We also created a plastic card for clients that could be presented to Dynacare staff to bridge the communicate gap. When a client presents the card, Dynacare staff are signaled to review the computer system for the requisition. We made the plastic card the same size as a health card and included a phone number that lab staff could call if they didn’t understand why the client had arrived. We received feedback from clients telling us the card system worked so much better.
Using the CSAN portal:
We worked with CSAN to give us access to the lab results through their portal. Lab results were not always being communicated in a timely fashion to pharmacies and the flagging system was not well understood. Now, with the portal, we can see the results and pick up the phone and call the pharmacy when there is a red flag alert or any delay with blood results being sent to the community pharmacies.

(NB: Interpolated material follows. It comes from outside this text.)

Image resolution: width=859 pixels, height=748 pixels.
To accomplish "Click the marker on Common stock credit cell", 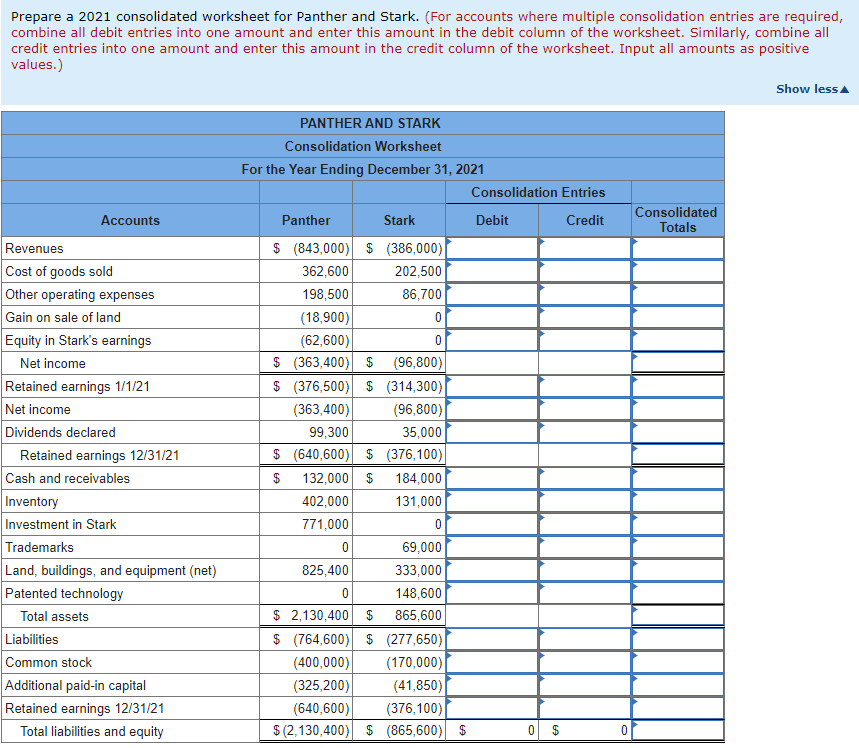I will pos(543,656).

We can now see many of the errors before they reach the client and correct them before it becomes a failure so that clients can get their medication. Prior to this, we didn’t have any visibility into the CSAN results system so we could not proactively intervene, and patients would end up without their medication.
What have your results been?
We have introduced a tracking system specifically for this medication. Since implementing our strategies, our last major failure (such as a pharmacy not dispensing clozapine for reasons described above) was two years ago. Prior to this, about one third of clients on clozapine had some type of failure (such as a lab not drawing the correct bloodwork) and we are not seeing that anymore.
CSAN has given us feedback that we have one of the highest adherence rates. We definitely have improved in that regard because we know there are less instances of clients being denied medication when they arrive at their local pharmacy.
Since the CSAN portal required some education with community pharmacists, there has been an increase in the number of pharmacies that are now more capable to dispense clozapine. We have increased community access and client choice as a result of our changes.
What advice would you give to others looking to make similar improvements?
For anyone wanting to look at the clozapine management process in community mental health teams, the place to start is to join the Pathways to Better Care Improvement through Collaboration Community of Practice. They have a monthly conversation about how to safely manage clozapine use in the Ottawa area. This group has had a lot of discussion regarding the use of lab requisitions that don’t expire, just as we implemented.
Remember that you need to give staff the time to deal with each failure. They are trying something new and will need the space to sort through the details. Not everything works well, or exactly as planned, and that’s okay.
Lastly, don’t underestimate the need to be involved in educating outside of your own organization when you work on community-based care processes. You will need to work with other organizations and help people understand the risks and benefits of clozapine.